PBS scheduled the documentary after Georgia Public Broadcasting, one of two stations in Rep. Lewis’ district, picked it up as a local special. The PBS airing was in the works well before Lewis challenged the legitimacy of Donald Trump’s election during a Jan. 15 appearance on Meet the Press. Trump, who had not yet been inaugurated, took to Twitter to blast Lewis just before the federal holiday honoring Rev. Martin Luther King Jr.  

PBS put some distance between the controversy and its Jan. 6 decision to add the film to its lineup for Black History Month. Get in the Way was scheduled “prior to any conversations about then President-elect Donald Trump and Congressman John Lewis,” said Jennifer Byrne, senior director of media relations, in an email. PBS announced the film’s national debut Jan. 17 during the Television Critics Association Press Tour.

Dowdey (Photo: Charles Schner)

Dowdey (Photo: Charles Schner)

Dowdey, a Los Angeles–based director and producer, is thrilled that her documentary is being featured on PBS, she said. “It’s a prestigious PBS month that gets a lot of media attention,” she said.

She began filming in the early 1990s, when she lived in Lewis’ congressional district in Atlanta. At the time, Lewis was serving his freshman term in the House of Representatives. Dowdey, who had previously directed both documentary and dramatic films including Celtic Trilogy and Blue Heaven, interviewed him for a documentary about antisegregationist newspaper editor Ralph McGill.
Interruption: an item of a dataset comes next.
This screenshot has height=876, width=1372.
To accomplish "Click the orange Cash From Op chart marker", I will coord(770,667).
“‘Tell us a little bit about your past’ is a big question for Lewis,” Dowdey recalled. “I was just stunned at his stories. He was a master storyteller.”
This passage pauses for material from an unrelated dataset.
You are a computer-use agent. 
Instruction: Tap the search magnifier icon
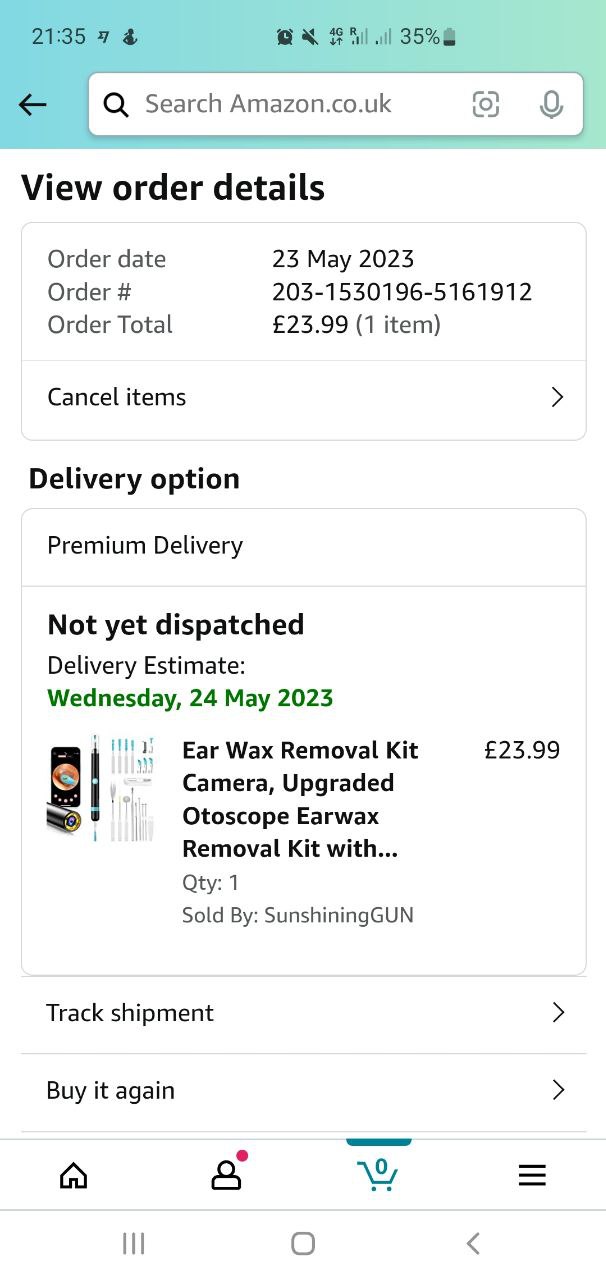click(x=116, y=104)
Lewis was a student activist and leader during the Civil Rights movement. He participated in lunch counter sit-ins in Nashville in 1960 and the Freedom Rides that called attention to segregation across the South in 1961. As chairman of the Student Nonviolent Coordinating Committee, he helped organize the 1963 March on Washington and the Bloody Sunday March in Selma, Ala.

“He was right in the middle of it all, he got arrested, he got beaten,” Dowdey said of Lewis’s role in the movement. “That for me made it a particularly powerful project.”

After she first interviewed Lewis in the late 1980s, Dowdey began to shoot footage for a documentary. But she didn’t have funding to move forward with the production and put away the footage.

Dowdey went on to direct and produce other documentaries and TV series, including episodes of Dr. Phil and Life Moments, an inspirational reality TV series about the lives of women.

Rep. Lewis prepares to vote at his local polling station. (Photo: Courtesy Early Light Productions)

Rep. Lewis prepares to vote at his local polling station. (Photo: Courtesy Early Light Productions)

She revived the Lewis biography in 2010, after the congressman reviewed her archived footage and agreed to participate in the film. He was especially moved by film of his return to his family home in Pike County, Ala., she said. The sequence is the opening scene in the documentary.

Dowdey resumed shooting, following Lewis in his day-to-day life and participation in contemporary events such as the 50th anniversary of the March on Washington. The completed film, which was funded in part by a Kickstarter campaign, traces Lewis’ life from the beginnings of his activism at age 15.

“It’s a very personalized version of his role in the civil rights movement,” Dowdey said. “[It’s] the thing that makes it different and emotional.”

She chose one of Lewis’s mottos as the film’s title, Get in the Way, and hopes it will inspire viewers.

“His activism and a commitment to nonviolence will both educate people and give them an example,” Dowdey said. “I [hope they] consider ways to ‘get in the way,’ which is not only a favorite phrase of his, but a directive.”